Little did Wittler know that the mayor would try to use those public projects to line his pockets.
Three years and an investigation later, Sessim would be convicted on bribery charges, in one of many grass-roots anticorruption cases that have sprouted from Brazil's effort to clean up national government. In the last year alone, a federal deputy and a senator have been expelled from office, and hundreds of mayors, state lawmakers, and city councillors have gone the same way. "This is a sign of the new times," said Welson Gasparini, president of the Brazilian Association of Municipalities. "Today, there is a greater demand for cleaner public officials and a more strenuous monitoring by the police, the public and the press. It's all good for democracy."
It was Wittler who fought to have Cidreira convicted. The businessman had supplied more than $100,000 worth of building materials for Sessim's ambitious projects before finally receiving a first payment from the mayor - of only $10,000. The mayor told Wittler he would receive the rest only if he handed over a 12 percent "tip."
"I was furious," a still angry Wittler said last week. "I said to him, 'You are a disgrace; you are corrupt, and I will see you in court.' "
After an exhaustive investigation that found construction work was carried out without receipts and that creditors who didn't hand over a commission didn't get paid, Sessim was found guilty of soliciting bribes and sentenced to eight years in jail, just one of seven convictions resulting from his stewardship of Cidreira.
In Brazil, where wide income disparities and a history of colonialism and dictatorships have made power something to be feared instead of challenged, it was once rare to see politicians facing formal accusations of wrongdoing.
But in Brazil, as in much of Latin America, citizens are now asking searching questions of their politicians and for the first time challenging longstanding systems of political patronage and bribes.
Anticorruption investigations in Brazil have been fueled by popular resentment against politicians following the 1992 ouster of then-President Fernando Collor de Mello for taking kickbacks.
Last year, Hildebrando Pascoal, a federal deputy from the remote Amazonian state of Acre, was expelled from office after a congressional investigation heard evidence he trafficked cocaine and led a death squad. Just a few weeks ago, the upper chamber made history when its members voted to expel one of its members, Senator Luiz Estevo, after concluding his construction company pocketed up to US$95 million earmarked for building a new court house in So Paulo.
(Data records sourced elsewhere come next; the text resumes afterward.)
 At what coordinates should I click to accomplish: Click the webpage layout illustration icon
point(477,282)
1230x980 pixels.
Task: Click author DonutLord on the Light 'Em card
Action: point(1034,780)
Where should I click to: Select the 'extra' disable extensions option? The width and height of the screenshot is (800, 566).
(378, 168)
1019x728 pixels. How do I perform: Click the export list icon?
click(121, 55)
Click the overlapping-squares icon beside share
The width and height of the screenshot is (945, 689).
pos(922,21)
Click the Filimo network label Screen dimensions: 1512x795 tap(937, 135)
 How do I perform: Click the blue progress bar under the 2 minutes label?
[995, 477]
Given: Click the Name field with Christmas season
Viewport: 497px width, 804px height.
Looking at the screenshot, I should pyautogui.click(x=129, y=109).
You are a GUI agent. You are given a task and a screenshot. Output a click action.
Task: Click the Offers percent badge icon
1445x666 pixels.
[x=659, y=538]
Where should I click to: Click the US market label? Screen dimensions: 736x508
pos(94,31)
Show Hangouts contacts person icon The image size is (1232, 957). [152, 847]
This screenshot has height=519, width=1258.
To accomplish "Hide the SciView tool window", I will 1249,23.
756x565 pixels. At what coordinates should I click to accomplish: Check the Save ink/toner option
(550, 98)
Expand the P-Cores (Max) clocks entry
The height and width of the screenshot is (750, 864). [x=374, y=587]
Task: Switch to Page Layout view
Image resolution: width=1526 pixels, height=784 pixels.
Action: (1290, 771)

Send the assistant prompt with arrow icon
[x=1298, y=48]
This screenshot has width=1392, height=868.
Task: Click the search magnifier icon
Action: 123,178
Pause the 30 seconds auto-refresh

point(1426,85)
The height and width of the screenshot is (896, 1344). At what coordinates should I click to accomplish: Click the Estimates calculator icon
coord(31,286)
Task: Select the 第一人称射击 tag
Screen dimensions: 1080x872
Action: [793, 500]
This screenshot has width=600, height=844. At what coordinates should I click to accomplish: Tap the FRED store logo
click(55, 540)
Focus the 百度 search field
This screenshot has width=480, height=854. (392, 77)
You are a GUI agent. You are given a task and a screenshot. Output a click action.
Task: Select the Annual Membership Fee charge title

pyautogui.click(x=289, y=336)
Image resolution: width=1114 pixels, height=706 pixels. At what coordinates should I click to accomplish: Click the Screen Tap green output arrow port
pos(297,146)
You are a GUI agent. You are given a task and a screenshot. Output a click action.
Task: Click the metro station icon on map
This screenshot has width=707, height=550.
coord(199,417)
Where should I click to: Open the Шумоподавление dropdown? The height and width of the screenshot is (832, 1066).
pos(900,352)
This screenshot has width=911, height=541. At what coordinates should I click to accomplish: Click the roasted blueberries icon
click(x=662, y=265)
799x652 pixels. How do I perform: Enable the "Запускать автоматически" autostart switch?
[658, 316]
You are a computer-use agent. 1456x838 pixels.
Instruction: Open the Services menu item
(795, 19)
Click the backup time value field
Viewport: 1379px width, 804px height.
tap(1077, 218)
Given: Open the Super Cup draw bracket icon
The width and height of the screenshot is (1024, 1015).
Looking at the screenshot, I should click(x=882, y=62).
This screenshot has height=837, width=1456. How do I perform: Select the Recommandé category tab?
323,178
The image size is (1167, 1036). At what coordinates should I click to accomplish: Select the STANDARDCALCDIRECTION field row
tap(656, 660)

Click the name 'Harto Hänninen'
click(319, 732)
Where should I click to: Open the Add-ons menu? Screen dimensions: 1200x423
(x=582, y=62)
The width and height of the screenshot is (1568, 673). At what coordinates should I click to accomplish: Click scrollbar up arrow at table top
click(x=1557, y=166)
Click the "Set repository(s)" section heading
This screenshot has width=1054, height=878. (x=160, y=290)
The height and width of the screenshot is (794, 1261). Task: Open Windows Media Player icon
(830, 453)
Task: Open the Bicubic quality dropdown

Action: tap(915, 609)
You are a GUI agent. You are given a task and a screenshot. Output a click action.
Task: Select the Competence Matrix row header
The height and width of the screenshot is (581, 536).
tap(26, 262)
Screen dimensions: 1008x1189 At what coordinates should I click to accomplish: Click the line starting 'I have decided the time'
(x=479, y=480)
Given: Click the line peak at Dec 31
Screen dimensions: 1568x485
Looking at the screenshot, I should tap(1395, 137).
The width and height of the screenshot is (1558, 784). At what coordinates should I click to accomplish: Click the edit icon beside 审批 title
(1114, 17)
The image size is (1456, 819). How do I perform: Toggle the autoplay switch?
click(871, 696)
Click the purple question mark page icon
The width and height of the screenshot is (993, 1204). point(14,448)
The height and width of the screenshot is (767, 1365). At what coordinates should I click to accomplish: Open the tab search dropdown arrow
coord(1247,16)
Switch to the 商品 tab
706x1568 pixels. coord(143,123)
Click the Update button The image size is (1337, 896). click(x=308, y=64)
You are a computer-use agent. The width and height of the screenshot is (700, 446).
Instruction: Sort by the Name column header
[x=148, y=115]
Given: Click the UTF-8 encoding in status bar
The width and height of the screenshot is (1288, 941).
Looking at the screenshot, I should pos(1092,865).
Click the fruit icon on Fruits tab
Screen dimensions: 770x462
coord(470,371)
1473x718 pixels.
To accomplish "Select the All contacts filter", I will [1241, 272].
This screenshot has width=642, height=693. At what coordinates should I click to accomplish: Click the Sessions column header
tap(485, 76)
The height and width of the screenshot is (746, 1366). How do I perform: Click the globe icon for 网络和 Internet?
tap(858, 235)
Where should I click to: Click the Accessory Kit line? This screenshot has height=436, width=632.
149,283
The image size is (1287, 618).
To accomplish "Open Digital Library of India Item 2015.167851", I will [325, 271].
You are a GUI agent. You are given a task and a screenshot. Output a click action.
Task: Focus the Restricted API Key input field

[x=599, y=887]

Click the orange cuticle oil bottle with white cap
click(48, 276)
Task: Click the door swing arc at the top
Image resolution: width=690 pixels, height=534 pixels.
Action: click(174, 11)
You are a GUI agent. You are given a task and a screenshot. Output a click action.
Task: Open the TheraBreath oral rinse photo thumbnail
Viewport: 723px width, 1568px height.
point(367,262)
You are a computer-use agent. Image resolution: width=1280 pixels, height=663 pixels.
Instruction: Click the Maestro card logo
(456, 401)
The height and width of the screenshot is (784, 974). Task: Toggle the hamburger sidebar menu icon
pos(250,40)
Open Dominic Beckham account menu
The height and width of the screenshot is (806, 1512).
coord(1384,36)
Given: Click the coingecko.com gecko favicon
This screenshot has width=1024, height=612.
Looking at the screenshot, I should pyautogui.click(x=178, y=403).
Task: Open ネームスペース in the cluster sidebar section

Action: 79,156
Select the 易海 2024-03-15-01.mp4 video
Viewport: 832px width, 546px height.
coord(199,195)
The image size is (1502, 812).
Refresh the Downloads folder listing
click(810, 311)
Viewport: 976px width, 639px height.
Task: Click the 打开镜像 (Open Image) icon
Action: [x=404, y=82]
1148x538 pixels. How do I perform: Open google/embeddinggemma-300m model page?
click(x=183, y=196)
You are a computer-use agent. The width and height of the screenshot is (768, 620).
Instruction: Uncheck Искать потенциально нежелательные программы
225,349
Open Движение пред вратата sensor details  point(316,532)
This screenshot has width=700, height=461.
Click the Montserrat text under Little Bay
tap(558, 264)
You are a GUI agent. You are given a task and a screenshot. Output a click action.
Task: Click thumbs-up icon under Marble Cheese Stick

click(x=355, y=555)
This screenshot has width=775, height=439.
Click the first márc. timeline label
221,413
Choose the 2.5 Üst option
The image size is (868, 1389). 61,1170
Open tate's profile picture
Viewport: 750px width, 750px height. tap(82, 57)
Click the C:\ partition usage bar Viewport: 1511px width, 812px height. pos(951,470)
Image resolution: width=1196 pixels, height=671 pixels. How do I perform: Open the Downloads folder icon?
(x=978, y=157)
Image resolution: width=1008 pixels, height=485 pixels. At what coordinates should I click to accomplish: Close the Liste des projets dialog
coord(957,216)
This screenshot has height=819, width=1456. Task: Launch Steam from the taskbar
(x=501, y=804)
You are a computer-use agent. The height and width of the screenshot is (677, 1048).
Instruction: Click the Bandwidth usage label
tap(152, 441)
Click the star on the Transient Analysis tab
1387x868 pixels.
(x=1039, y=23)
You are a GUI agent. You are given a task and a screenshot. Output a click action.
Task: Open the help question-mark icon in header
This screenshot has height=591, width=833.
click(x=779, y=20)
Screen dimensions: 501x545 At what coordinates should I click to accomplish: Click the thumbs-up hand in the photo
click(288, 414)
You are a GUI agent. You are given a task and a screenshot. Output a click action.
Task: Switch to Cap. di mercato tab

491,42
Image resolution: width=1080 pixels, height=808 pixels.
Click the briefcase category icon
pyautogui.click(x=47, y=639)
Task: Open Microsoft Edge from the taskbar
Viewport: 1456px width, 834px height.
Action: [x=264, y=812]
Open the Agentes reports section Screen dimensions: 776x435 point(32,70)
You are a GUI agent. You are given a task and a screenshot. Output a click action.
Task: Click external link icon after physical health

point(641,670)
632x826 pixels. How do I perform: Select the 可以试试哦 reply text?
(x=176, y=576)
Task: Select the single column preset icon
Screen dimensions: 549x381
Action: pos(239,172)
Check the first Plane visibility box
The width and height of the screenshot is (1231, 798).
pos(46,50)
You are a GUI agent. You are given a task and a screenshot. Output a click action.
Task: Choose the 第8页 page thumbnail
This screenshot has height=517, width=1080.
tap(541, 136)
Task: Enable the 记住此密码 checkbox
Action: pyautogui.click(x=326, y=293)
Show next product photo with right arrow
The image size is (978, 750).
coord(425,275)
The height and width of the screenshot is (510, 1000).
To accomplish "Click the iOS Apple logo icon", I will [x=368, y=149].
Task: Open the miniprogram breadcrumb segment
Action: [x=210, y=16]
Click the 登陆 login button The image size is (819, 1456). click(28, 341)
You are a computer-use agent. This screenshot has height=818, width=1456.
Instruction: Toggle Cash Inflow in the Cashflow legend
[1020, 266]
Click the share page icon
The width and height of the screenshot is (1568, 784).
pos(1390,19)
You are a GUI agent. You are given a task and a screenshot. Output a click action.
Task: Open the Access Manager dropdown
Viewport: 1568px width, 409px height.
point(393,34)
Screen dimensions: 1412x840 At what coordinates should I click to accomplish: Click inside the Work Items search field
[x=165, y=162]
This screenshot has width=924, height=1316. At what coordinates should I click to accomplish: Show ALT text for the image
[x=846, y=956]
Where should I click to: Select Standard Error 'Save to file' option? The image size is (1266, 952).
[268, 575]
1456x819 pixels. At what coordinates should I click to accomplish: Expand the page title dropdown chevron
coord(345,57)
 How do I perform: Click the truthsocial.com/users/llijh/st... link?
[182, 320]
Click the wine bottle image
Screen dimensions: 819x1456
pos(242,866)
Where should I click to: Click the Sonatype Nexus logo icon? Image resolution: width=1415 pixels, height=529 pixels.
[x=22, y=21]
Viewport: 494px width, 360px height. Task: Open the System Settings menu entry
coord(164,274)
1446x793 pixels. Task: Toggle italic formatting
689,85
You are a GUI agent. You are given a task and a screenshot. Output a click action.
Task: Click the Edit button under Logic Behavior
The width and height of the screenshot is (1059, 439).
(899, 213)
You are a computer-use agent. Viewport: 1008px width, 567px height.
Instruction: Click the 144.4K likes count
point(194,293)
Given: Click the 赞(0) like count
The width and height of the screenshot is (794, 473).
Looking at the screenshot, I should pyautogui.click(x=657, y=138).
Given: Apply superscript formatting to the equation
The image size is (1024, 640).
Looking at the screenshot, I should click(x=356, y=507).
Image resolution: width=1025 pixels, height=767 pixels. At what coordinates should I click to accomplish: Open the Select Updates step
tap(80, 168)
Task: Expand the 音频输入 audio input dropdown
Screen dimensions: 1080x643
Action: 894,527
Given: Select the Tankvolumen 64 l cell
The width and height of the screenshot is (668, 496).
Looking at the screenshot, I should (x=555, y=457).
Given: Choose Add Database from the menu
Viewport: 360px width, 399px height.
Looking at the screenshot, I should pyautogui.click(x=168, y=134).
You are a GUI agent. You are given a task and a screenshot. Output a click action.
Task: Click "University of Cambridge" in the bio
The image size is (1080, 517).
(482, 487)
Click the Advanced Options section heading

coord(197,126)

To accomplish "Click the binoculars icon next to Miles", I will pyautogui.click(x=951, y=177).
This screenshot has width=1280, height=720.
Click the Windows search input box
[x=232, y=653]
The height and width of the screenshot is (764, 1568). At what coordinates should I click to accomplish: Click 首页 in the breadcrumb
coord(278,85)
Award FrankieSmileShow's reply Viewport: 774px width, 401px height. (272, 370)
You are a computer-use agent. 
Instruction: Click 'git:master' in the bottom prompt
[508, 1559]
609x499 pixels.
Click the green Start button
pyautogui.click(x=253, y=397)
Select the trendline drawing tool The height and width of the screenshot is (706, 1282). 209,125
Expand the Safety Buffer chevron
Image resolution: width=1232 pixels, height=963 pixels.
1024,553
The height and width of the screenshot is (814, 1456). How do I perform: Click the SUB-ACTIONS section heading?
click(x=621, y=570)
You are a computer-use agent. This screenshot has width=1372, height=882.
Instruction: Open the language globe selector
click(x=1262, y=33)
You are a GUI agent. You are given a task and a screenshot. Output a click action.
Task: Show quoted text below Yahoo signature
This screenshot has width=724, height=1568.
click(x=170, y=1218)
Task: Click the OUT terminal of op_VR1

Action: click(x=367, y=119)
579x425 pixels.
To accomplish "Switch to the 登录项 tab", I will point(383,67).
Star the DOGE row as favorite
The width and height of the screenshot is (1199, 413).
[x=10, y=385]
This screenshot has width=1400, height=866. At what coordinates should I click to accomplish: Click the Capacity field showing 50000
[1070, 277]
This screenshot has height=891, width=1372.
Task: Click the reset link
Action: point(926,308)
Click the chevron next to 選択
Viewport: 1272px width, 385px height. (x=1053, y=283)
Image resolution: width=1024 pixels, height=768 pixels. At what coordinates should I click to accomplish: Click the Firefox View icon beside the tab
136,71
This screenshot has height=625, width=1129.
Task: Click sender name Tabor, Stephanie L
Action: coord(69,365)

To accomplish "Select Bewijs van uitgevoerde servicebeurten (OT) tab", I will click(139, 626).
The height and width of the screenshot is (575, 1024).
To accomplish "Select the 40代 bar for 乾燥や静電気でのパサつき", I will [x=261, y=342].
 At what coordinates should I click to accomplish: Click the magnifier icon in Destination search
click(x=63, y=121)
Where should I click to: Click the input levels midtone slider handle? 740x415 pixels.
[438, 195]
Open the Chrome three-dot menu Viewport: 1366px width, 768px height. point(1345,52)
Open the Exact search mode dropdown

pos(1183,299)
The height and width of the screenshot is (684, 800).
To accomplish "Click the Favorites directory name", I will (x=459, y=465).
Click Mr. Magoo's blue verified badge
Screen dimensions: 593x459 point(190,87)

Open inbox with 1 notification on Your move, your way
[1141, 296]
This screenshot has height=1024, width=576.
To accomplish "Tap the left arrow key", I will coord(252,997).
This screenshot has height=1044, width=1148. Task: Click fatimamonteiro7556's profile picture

The high-profile investigations emboldened citizens on a local level, and in towns and cities across the country, hundreds of mayors have been accused of crimes ranging from extortion to nepotism. Here in Rio Grande do Sul, Brazil's southernmost state, 112 of the state's 467 mayors have been found guilty of wrongdoing and expelled from office since 1994.
Sessim's is one of the more clear-cut cases. Upon taking office as elected mayor of Cidreira on Jan. 1, 1994, he undertook a series of major public works programs, including, most spectacularly, constructing the soccer stadium, with a capacity to hold four times the town's population of 8,000. The problem, says Cidreira's new Mayor Elimar Pacheco, was that no one really knew how the work was financed.